[Opening DATA FOR PROCESSING section]
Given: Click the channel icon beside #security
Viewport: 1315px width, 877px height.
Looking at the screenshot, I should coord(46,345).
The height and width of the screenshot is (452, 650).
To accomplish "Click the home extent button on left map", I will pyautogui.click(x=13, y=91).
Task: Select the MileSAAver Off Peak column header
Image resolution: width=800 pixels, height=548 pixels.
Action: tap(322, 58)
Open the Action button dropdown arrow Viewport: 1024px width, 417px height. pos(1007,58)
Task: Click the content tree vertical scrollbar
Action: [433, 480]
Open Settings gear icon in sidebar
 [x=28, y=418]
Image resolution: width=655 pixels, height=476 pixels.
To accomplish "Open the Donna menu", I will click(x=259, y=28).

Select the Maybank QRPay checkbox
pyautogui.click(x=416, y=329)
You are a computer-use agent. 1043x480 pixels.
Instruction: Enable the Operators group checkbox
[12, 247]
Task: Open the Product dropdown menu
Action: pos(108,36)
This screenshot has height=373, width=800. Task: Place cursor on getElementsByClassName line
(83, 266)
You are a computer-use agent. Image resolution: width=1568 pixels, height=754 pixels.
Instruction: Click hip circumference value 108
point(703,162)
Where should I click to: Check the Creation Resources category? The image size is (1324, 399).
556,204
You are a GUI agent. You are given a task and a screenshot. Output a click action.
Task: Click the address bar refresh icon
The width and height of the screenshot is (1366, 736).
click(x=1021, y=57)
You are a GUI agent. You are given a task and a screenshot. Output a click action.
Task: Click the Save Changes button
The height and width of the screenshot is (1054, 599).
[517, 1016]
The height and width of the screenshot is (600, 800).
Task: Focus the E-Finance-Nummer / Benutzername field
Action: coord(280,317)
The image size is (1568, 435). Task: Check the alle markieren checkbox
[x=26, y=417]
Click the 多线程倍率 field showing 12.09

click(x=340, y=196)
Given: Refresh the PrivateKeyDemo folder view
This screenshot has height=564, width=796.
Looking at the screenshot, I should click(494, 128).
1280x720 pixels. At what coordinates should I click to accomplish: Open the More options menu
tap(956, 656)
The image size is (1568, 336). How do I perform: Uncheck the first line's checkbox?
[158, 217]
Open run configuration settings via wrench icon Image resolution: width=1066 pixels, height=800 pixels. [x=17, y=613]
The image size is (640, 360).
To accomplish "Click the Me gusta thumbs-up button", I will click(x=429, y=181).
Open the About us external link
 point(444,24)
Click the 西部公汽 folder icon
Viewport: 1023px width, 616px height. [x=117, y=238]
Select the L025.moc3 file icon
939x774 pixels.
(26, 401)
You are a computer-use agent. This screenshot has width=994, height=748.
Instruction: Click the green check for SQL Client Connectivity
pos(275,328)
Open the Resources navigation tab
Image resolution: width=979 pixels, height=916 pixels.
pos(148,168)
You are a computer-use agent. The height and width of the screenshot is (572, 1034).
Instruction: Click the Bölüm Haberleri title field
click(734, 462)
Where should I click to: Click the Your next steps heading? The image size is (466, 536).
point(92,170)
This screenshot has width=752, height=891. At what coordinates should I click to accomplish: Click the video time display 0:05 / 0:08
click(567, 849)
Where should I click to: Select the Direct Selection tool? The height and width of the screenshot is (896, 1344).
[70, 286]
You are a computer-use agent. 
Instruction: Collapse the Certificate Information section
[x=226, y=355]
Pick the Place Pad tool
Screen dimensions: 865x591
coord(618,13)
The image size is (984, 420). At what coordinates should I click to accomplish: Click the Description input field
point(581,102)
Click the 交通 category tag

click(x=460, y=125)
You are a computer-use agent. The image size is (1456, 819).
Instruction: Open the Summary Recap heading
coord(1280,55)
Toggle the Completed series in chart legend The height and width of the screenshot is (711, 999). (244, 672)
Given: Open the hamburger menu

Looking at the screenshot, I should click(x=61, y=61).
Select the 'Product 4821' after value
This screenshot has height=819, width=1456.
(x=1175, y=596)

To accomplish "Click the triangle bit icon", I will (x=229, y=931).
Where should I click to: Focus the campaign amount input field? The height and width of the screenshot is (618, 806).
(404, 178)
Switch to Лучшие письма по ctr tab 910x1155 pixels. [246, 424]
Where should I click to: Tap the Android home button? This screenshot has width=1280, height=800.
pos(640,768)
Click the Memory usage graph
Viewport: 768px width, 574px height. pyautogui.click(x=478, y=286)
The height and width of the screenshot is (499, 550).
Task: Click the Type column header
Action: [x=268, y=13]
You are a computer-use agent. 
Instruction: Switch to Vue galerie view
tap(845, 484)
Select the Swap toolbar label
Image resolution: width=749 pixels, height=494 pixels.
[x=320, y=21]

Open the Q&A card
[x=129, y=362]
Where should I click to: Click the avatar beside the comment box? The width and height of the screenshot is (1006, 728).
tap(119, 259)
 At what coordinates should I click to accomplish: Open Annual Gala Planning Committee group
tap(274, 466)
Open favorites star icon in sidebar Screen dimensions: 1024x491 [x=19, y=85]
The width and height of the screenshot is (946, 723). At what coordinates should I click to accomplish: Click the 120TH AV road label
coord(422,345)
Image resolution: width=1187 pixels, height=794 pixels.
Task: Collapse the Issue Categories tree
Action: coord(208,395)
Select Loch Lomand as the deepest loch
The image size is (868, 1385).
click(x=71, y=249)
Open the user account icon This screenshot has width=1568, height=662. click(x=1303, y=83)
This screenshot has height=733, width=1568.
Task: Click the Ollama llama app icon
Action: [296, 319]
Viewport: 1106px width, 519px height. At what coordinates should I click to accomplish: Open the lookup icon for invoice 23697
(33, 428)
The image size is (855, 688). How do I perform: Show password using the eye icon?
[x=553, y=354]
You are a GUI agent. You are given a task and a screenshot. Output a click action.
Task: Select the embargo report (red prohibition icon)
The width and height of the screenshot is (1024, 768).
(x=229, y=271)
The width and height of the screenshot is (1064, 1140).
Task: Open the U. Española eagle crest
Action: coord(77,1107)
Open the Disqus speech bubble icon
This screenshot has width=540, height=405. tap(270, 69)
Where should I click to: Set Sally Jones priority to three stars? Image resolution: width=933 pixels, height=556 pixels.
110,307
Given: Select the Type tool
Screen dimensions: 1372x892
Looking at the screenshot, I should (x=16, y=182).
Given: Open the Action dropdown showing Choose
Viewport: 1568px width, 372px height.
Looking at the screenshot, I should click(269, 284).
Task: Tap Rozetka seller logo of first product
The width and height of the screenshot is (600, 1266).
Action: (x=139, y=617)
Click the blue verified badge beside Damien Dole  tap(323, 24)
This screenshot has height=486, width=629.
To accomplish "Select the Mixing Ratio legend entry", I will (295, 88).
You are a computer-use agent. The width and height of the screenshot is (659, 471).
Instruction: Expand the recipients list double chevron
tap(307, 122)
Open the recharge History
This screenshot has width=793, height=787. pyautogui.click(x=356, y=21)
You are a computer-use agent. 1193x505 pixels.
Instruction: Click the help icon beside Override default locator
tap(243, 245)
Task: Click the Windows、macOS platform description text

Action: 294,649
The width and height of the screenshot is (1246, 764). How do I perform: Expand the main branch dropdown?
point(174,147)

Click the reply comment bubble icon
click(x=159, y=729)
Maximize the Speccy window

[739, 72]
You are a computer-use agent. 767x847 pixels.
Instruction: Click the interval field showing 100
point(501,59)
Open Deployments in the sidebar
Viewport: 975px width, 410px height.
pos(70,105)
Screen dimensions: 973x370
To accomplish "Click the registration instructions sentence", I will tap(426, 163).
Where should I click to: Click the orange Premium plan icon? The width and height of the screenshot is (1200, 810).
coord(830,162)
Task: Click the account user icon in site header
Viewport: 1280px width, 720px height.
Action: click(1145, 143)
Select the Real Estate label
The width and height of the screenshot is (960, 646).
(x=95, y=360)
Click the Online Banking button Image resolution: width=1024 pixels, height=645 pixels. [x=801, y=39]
[Closing DATA FOR PROCESSING section]
TASK GOAL:
Copy, without any change, the run of lines from the one with "Select the Real Estate label" through the end of the entries above.

COMPLETED EXERCISE:
Select the Real Estate label
The width and height of the screenshot is (960, 646).
(x=95, y=360)
Click the Online Banking button Image resolution: width=1024 pixels, height=645 pixels. [x=801, y=39]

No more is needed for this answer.